While every acquisition is different, those doing the spending are normally after the talent, technology, platform, brand, market, or business model.
But there's a lot for a CEO to consider when buying a start-up, and I don't just mean the due diligence, profits, and revenue. Because successful start-ups have often been built by people who have no corporate experience and no desire to conform. Their success is often built on having complete contempt for how many corporations operate - and for how some of their managers and leaders think and behave.
Some of the most successful start-ups look crazy from the outside. Their cultures are often complete opposites to what we see in an established corporate environment. So it's extremely important to consider how two polar opposite cultures could work well together.
It's also easier than ever to acquire a start-up because there are so many of them. And while around 90% of start-ups fail in their early days - despite their great ideas - there's still plenty of choice left on the table for executives to consider buying.
Because while it might have cost $1 million to launch a start-up ten years ago, now it can be done for just a few thousand - thanks to the affordable access to new technology, which enables entrepreneurs to build new products and services and go to market extremely quickly and inexpensively.
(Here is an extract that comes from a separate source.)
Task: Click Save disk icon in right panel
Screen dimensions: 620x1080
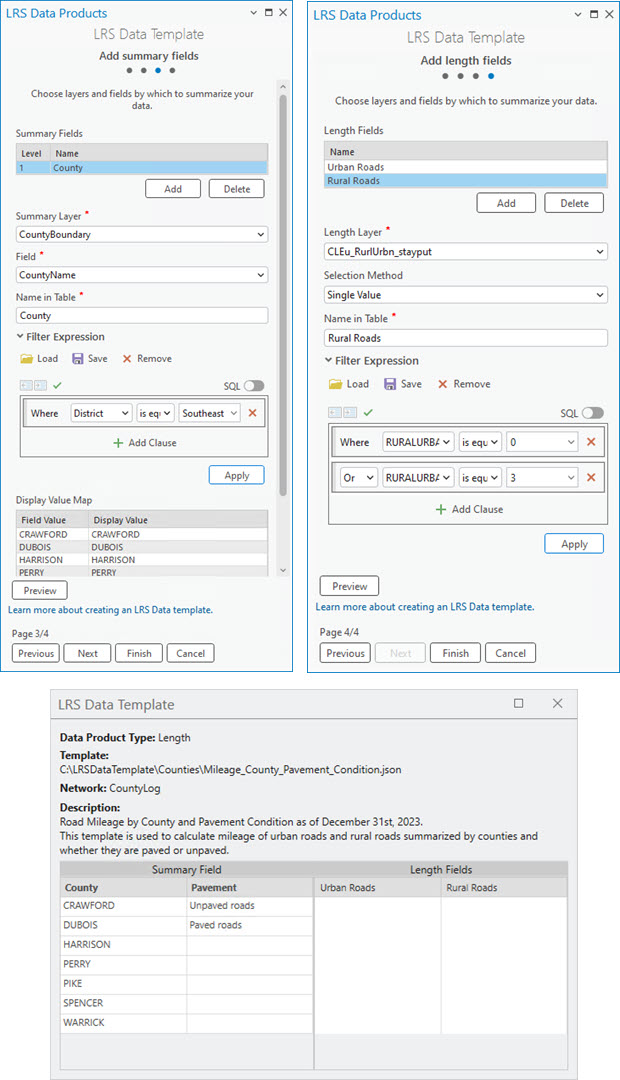Action: [390, 384]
This also makes start-up failure quite affordable, because trying again needn't be expensive for persistent founders.
Creating start-ups is no longer about finding investors. Or at least it needn't be. All you need is a problem big enough to be worth solving, and the entrepreneurial spirit and mindset that can be found inside every successful founder these days.
Business leaders also need to consider the process they’ll use to capture sought-after strategic benefits once they conclude an acquisition. Because that's when the real hard work begins.
The last thing that should be allowed to happen is for old cultures and mindsets from the established organisation to kill the characteristics that made the start-up such an attractive proposition in the first place.
So after acquiring a start-up, one of the first activities for a CEO to consider drawing up a plan which describes the first 100 days of ownership, and how they'll communicate their vision to both the old and new workforces.